The most common side effects with Tasigna (seen in more than 1 patient in 10) are thrombocytopenia (low blood platelet counts), neutropenia (low white blood cell counts), anaemia (low red blood cell counts), headache, nausea (feeling sick), rash, pruritus (itching), myalgia (muscle pain) and fatigue (tiredness). For the full list of all side effects reported with Tasigna, see the package leaflet.
Tasigna must not be used in people who are hypersensitive (allergic) to nilotinib or any of the other ingredients.
The CHMP decided that Tasigna's benefits are greater than its risks and recommended that it be given marketing authorisation.

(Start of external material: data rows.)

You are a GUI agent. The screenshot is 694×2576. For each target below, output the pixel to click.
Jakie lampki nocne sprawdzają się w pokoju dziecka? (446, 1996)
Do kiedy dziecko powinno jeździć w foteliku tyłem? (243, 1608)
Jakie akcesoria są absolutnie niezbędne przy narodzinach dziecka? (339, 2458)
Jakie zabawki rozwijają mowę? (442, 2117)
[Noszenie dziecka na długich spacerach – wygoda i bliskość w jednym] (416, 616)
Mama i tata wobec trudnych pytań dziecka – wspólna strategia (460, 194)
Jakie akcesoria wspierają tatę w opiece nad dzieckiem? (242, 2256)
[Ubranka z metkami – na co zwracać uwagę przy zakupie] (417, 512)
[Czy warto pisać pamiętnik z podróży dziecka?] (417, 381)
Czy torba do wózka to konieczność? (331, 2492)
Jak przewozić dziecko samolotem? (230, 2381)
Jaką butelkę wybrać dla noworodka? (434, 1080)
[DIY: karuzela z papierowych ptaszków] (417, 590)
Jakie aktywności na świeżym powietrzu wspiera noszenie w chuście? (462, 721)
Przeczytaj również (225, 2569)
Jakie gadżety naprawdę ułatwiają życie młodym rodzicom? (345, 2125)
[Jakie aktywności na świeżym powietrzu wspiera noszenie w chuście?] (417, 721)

The company that makes Tasigna will provide an information pack in each Member State for doctors and pharmacists who will prescribe or dispense the medicine. The pack will remind them of how Tasigna should be used safely in patients.
The European Commission granted a marketing authorisation valid throughout the European Union for Tasigna on 19 November 2007.
The summary of opinion of the Committee for Orphan Medicinal Products for Tasigna can be found on the Agency's website ema.europa.eu/Find medicine/Human medicines/Rare disease designation.
The full EPAR for Tasigna can be found on the Agency's website ema.europa.eu/Find medicine/Human medicines/European Public Assessment Reports. For more information about treatment with Tasigna, read the package leaflet (also part of the EPAR) or contact your doctor or pharmacist.
This summary was last updated in 08-2012.